Document segment ->

At a planar interface between two linear, isotropic media, the tangential components of $\mathbf{E}$ and $\mathbf{H}$ and the normal components of $\mathbf{D}$ and $\mathbf{B}$ are Continuous across the boundary.

Consider a plane wave incident from medium 1 ( $n_1$ ) onto medium 2 ( $n_2$ ), with the interface at $z = 0$ and the plane of incidence the $xz$ -plane.

The phase matching condition requires the phases of all three waves (incident, reflected, Transmitted) to match at $z = 0$ for all $x$ and $t$ . This gives:

$k_1\sin\theta_i = k_1\sin\theta_r = k_2\sin\theta_t$

From the first equality: $\theta_i = \theta_r$ (law of reflection). From the second equality: $n_1\sin\theta_i = n_2\sin\theta_t$ (Snell’s law).

Provided information ->
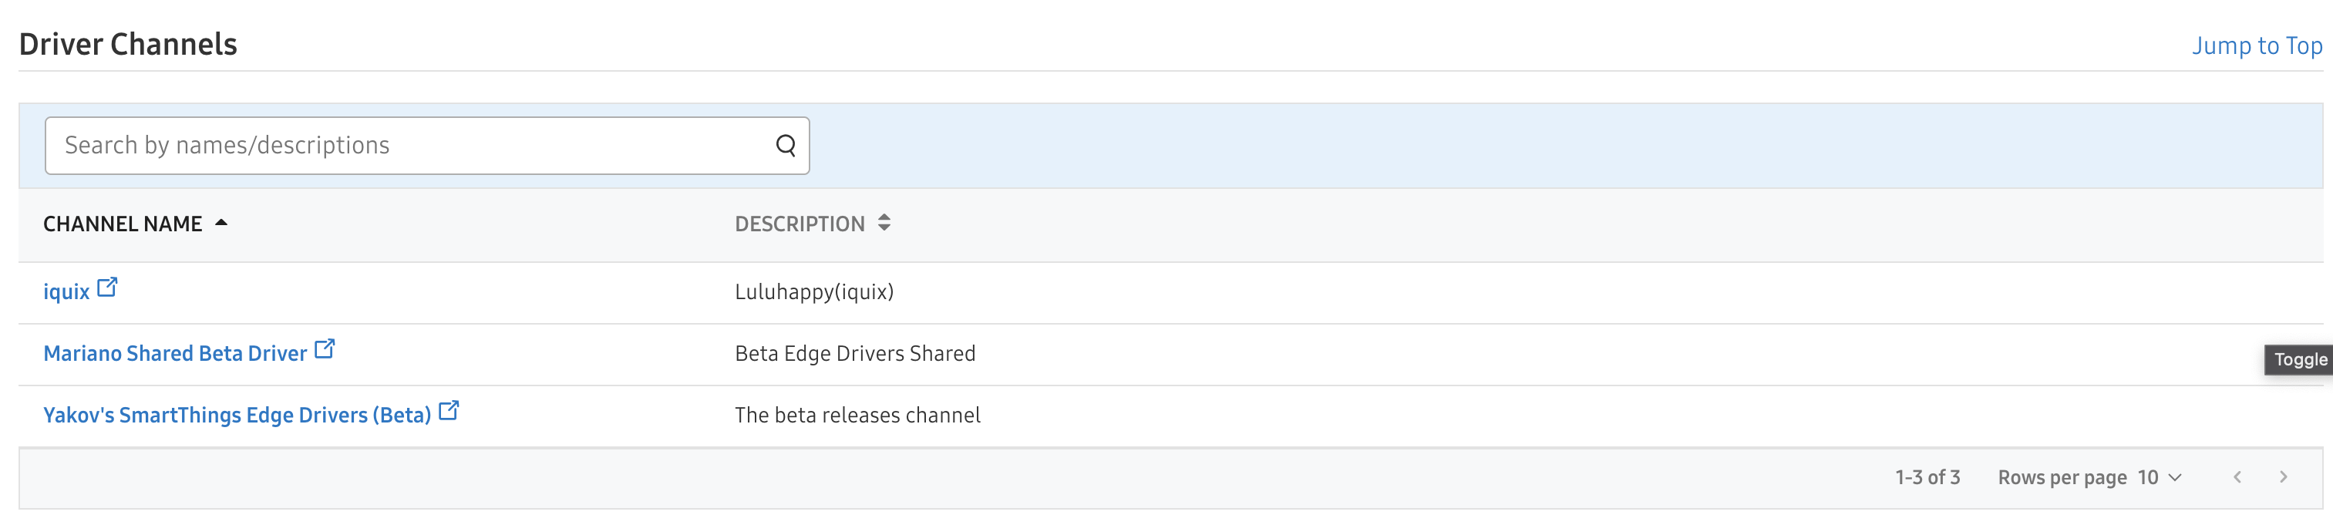Focus the Search by names/descriptions field
The image size is (2333, 515).
[x=408, y=145]
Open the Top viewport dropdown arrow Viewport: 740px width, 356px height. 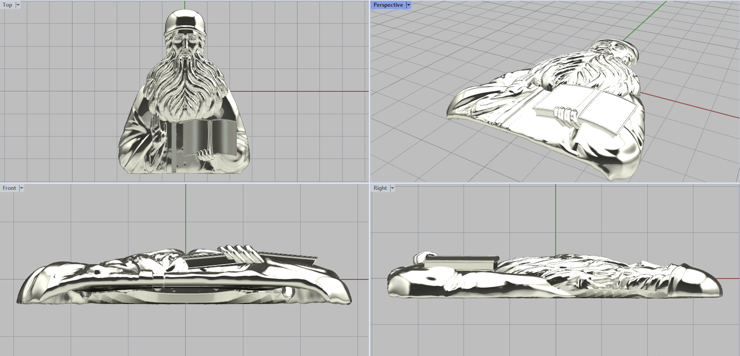point(18,5)
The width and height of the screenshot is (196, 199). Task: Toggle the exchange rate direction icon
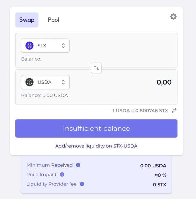coord(174,110)
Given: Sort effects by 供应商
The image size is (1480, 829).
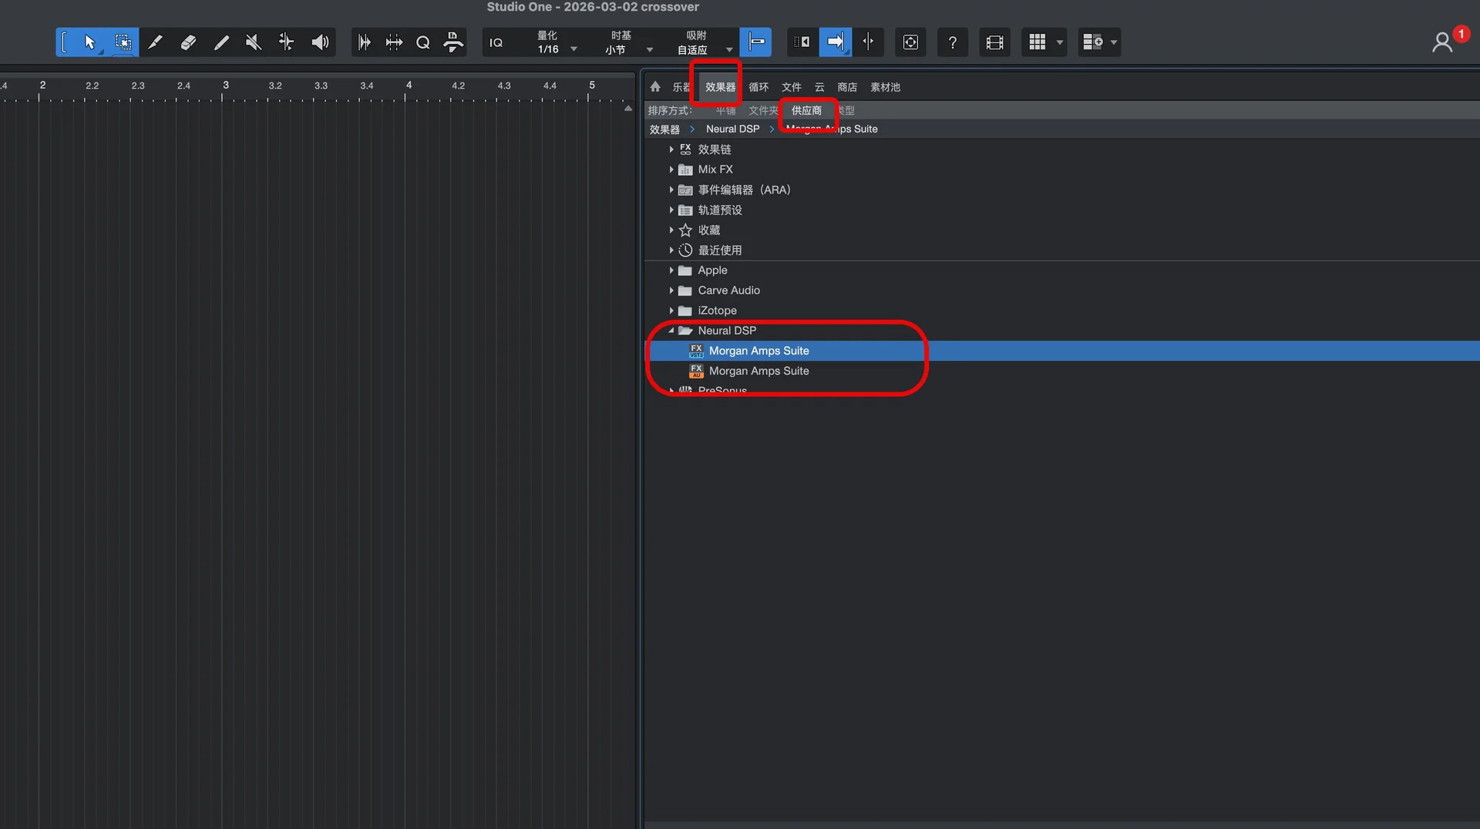Looking at the screenshot, I should pyautogui.click(x=806, y=110).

List of tasks ->
- A) Using the passage on reflection and refraction at a planar interface, answer each of the following in one line:
(i) Which field components are continuous across the boundary?
(ii) At what value of $z$ does the interface lie?
(iii) What law comes from the second equality in the phase matching result?
- B) Summarize the passage on reflection and refraction at a planar interface in two sentences.
- C) Resume the passage on reflection and refraction at a planar interface from the point where it stops.

Written answers ->
- A)
(i) The tangential components of $\mathbf{E}$ and $\mathbf{H}$ and the normal components of $\mathbf{D}$ and $\mathbf{B}$.
(ii) $z = 0$.
(iii) Snell's law, $n_1\sin\theta_i = n_2\sin\theta_t$.

- B) At a planar boundary between two linear, isotropic media, the tangential components of $\mathbf{E}$ and $\mathbf{H}$ and the normal components of $\mathbf{D}$ and $\mathbf{B}$ are continuous. For a plane wave striking the interface at $z = 0$, matching the phases of the incident, reflected, and transmitted waves gives $k_1\sin\theta_i = k_1\sin\theta_r = k_2\sin\theta_t$, from which follow the law of reflection, $\theta_i = \theta_r$, and Snell's law, $n_1\sin\theta_i = n_2\sin\theta_t$.

- C)
Proof. The incident, reflected, and transmitted fields are:

$E_i \propto e^{i(k_{1x}x + k_{1z}z - \omega t)}, \quad E_r \propto e^{i(k_{1x}'x + k_{1z}'z - \omega t)}, \quad E_t \propto e^{i(k_{2x}x + k_{2z}z - \omega t)}$

At $z = 0$ The tangential field must be continuous for all $x$ and $t$ : $k_{1x} = k_{1x}' = k_{2x}$ I.e., $k_1\sin\theta_i = k_1\sin\theta_r = k_2\sin\theta_t$ . Since $k = n\omega/c$ This yields Snell’s law. $\blacksquare$

2.5 Fresnel Equations

Applying the boundary conditions for the tangential fields yields the Fresnel equations for the Amplitude reflection and transmission coefficients.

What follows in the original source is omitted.